* THE PROBLEM *
Update everything from the line containing "This screenshot has height=667, width=854." down to the line containing "pos(515,197)" by changing "Instruction" to "Directive", with all else left as it is.

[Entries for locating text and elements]
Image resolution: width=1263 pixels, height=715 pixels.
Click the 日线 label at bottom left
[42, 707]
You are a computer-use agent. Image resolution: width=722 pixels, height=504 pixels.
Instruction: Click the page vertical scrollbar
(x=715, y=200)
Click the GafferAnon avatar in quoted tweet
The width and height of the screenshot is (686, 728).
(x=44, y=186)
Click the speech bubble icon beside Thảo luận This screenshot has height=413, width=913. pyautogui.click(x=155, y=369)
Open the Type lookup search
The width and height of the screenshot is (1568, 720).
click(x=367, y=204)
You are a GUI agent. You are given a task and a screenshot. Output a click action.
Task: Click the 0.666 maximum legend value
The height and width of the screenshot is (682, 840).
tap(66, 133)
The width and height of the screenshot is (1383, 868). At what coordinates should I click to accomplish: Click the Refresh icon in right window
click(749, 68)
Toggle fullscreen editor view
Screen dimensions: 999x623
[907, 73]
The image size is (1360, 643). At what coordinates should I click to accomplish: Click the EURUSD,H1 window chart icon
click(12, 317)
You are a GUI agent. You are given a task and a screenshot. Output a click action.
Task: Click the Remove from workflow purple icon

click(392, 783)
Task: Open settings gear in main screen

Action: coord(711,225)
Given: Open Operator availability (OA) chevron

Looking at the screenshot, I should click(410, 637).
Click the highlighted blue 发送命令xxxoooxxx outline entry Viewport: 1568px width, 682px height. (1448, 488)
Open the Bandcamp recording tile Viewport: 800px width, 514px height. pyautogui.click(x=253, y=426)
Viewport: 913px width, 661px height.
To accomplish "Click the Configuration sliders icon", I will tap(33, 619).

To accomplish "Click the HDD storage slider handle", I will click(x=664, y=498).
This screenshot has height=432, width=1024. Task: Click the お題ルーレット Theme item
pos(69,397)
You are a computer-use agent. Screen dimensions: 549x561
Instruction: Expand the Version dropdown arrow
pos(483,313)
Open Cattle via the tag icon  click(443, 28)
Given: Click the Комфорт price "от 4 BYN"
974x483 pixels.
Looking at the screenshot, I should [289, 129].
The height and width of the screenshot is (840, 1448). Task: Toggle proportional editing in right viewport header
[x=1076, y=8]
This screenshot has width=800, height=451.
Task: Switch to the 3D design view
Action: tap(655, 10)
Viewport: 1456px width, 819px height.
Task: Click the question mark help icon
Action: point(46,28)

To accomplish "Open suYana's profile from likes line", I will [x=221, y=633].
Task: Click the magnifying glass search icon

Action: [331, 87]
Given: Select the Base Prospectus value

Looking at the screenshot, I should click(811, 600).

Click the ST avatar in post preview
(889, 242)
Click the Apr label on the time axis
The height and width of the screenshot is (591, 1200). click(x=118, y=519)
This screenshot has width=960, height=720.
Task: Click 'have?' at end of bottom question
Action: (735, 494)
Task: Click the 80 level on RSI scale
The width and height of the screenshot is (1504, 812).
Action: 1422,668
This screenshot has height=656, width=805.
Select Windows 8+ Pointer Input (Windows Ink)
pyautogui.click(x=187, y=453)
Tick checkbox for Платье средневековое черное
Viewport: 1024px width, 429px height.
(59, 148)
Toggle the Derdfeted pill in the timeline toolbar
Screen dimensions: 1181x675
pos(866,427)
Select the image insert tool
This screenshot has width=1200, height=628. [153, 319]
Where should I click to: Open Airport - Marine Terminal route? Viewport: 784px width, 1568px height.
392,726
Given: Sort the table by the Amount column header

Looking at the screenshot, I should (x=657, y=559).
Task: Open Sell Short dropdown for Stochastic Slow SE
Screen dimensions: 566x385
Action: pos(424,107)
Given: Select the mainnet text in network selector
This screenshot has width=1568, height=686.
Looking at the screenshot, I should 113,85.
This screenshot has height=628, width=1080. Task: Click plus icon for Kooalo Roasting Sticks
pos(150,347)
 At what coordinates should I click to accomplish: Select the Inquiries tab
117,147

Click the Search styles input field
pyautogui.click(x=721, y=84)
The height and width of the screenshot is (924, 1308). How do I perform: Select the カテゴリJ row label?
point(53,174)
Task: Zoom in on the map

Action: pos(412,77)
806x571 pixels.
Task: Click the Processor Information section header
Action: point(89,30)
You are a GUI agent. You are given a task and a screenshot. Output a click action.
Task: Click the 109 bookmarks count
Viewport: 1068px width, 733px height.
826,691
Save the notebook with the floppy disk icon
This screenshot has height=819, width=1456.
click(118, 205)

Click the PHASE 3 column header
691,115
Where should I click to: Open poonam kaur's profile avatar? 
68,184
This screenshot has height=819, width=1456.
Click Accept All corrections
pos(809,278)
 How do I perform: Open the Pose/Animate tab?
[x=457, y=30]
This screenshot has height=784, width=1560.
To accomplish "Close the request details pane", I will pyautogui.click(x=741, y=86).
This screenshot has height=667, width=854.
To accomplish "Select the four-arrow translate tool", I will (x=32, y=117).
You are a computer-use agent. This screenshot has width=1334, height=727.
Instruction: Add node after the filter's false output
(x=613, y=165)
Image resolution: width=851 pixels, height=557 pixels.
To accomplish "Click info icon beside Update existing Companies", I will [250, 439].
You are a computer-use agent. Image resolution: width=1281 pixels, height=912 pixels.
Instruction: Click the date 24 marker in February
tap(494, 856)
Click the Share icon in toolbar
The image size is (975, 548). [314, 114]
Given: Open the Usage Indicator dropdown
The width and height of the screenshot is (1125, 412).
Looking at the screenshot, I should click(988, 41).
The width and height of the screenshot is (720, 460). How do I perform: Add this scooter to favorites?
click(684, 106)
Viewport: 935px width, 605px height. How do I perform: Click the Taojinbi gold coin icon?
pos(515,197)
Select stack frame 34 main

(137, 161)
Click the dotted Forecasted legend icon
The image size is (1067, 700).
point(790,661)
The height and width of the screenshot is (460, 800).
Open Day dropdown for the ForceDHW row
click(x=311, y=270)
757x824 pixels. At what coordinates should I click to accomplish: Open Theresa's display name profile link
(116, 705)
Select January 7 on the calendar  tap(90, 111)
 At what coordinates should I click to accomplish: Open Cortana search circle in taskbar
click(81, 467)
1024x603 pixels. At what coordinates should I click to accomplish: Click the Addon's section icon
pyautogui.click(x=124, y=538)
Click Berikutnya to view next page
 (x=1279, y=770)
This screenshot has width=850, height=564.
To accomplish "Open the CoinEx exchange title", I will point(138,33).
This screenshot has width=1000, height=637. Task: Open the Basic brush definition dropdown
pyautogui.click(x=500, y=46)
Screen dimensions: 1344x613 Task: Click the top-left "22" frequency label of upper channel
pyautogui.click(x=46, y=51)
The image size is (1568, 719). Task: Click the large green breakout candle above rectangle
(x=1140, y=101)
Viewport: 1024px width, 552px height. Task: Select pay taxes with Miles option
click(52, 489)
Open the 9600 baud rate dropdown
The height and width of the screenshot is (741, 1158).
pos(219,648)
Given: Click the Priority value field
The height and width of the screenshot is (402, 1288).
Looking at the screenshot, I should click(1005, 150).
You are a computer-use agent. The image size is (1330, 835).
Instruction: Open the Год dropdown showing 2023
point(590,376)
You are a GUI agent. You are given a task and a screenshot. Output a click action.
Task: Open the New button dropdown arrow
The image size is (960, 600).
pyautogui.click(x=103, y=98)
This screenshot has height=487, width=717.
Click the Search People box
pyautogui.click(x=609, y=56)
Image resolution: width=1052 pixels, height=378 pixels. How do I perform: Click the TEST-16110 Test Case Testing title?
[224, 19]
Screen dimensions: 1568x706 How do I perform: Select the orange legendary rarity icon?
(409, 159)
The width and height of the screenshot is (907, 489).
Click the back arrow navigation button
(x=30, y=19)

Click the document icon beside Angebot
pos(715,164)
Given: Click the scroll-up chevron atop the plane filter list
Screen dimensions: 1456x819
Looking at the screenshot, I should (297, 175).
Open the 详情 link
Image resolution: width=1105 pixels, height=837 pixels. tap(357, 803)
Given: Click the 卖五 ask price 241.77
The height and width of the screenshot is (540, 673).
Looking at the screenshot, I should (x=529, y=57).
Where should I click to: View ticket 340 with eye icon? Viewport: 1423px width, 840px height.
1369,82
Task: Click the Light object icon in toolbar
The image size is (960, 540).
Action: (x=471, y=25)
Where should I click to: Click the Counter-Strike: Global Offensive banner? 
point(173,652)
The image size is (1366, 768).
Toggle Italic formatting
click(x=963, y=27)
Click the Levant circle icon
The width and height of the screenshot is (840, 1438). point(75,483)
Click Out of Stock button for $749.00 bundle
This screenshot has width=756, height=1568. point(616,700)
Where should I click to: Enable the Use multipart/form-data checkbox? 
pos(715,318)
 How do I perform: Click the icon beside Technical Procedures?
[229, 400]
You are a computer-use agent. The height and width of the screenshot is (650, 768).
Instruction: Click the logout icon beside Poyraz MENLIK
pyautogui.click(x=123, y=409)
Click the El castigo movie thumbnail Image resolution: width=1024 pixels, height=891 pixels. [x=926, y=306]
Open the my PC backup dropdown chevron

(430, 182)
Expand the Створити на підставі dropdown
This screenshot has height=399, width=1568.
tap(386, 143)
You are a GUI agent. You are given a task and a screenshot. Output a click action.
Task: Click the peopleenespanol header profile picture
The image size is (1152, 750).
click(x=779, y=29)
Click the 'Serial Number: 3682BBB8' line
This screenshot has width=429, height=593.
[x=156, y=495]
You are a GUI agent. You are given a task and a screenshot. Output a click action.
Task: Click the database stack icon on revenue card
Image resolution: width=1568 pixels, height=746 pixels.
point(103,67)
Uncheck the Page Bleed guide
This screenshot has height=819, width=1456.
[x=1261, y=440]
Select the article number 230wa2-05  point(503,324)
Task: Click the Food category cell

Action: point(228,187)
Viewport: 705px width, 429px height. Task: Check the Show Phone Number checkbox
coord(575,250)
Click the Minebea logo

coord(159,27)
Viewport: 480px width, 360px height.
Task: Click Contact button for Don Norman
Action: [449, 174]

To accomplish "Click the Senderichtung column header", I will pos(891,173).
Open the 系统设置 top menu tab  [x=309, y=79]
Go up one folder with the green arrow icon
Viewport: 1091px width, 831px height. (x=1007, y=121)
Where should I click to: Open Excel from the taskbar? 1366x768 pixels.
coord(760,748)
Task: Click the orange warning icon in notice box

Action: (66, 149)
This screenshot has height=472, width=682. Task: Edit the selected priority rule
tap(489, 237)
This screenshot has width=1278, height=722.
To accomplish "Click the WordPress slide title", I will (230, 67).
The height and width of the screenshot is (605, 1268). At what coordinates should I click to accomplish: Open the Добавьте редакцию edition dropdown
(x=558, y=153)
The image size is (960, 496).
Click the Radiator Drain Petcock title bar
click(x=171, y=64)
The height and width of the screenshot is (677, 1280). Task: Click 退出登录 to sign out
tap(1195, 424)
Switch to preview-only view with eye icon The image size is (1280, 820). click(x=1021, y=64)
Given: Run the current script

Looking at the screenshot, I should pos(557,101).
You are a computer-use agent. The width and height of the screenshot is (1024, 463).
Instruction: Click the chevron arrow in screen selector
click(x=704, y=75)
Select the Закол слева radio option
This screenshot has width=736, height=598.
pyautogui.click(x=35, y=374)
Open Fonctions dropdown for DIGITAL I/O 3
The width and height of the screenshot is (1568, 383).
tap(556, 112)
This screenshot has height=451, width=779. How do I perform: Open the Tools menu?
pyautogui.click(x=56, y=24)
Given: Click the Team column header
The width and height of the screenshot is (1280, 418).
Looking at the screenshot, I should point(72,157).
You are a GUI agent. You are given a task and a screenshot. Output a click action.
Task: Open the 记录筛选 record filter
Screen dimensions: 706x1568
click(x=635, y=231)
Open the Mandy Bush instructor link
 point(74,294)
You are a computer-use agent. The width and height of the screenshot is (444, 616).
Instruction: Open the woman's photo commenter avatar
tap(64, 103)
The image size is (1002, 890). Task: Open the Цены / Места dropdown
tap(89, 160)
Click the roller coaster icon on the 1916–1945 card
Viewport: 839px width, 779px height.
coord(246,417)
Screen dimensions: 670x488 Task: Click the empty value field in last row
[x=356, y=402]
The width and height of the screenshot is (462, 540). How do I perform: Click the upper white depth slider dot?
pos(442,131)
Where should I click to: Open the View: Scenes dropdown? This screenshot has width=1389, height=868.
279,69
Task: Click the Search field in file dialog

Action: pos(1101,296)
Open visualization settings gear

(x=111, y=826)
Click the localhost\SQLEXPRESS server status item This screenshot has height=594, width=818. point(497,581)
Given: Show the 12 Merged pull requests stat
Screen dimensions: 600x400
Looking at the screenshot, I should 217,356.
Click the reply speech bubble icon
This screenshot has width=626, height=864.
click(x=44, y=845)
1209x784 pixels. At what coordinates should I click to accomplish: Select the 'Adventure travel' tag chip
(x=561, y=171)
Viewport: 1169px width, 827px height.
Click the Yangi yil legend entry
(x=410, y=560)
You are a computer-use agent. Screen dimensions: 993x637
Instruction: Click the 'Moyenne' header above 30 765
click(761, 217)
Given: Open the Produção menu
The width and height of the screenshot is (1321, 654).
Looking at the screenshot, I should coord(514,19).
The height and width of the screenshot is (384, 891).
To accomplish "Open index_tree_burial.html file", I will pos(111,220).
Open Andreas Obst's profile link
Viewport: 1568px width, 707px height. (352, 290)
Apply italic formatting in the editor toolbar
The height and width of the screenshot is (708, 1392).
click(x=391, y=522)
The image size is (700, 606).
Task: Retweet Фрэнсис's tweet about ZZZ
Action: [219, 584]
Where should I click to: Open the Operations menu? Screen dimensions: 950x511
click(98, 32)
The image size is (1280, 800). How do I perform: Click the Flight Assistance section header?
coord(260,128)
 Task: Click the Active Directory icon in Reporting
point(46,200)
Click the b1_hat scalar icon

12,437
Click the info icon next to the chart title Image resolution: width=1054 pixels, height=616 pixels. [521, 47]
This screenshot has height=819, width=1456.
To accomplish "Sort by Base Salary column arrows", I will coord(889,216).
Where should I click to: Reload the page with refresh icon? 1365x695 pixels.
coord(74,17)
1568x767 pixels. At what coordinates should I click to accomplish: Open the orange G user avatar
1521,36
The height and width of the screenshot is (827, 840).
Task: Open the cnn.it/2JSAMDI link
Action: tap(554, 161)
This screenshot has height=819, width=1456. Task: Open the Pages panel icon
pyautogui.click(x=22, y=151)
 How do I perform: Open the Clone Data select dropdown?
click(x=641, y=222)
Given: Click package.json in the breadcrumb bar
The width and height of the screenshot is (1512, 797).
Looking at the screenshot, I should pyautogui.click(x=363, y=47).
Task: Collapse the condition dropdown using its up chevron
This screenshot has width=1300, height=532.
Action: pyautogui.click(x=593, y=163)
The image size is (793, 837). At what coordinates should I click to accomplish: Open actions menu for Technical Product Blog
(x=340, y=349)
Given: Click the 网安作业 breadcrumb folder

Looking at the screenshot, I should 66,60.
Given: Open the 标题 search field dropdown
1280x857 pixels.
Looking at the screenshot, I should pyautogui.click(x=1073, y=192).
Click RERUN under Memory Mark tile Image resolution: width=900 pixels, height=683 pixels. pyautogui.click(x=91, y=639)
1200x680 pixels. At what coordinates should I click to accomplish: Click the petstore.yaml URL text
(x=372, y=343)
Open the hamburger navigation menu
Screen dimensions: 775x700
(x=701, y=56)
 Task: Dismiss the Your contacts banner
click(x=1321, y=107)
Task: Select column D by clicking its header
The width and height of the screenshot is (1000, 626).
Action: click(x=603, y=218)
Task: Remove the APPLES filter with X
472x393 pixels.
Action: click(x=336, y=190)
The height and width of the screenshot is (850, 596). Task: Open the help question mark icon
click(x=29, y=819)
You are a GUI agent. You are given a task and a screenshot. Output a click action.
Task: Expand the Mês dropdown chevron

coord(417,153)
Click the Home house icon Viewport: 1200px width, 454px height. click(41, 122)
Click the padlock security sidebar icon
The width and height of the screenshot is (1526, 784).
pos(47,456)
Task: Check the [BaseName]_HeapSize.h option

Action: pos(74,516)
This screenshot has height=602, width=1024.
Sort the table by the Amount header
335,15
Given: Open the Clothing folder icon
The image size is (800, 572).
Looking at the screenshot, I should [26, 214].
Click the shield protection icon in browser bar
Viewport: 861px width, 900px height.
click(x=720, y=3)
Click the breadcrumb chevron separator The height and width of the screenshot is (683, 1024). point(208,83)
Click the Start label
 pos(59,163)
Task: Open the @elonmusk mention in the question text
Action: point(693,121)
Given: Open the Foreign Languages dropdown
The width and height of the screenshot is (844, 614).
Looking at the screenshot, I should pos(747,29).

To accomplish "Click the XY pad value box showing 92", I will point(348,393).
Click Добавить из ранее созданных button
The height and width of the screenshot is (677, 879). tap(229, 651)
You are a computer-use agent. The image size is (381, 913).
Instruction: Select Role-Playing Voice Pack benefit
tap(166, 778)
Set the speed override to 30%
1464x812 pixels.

* RESULT *
This screenshot has height=667, width=854.
To accomplish "Select the four-arrow translate tool", I will (x=32, y=117).
You are a computer-use agent. This screenshot has width=1334, height=727.
Directive: Add node after the filter's false output
(x=613, y=165)
Image resolution: width=851 pixels, height=557 pixels.
To accomplish "Click info icon beside Update existing Companies", I will [250, 439].
You are a computer-use agent. Image resolution: width=1281 pixels, height=912 pixels.
Directive: Click the date 24 marker in February
tap(494, 856)
Click the Share icon in toolbar
The image size is (975, 548). [314, 114]
Given: Open the Usage Indicator dropdown
The width and height of the screenshot is (1125, 412).
Looking at the screenshot, I should click(988, 41).
The width and height of the screenshot is (720, 460). How do I perform: Add this scooter to favorites?
click(684, 106)
Viewport: 935px width, 605px height. How do I perform: Click the Taojinbi gold coin icon?
pos(515,197)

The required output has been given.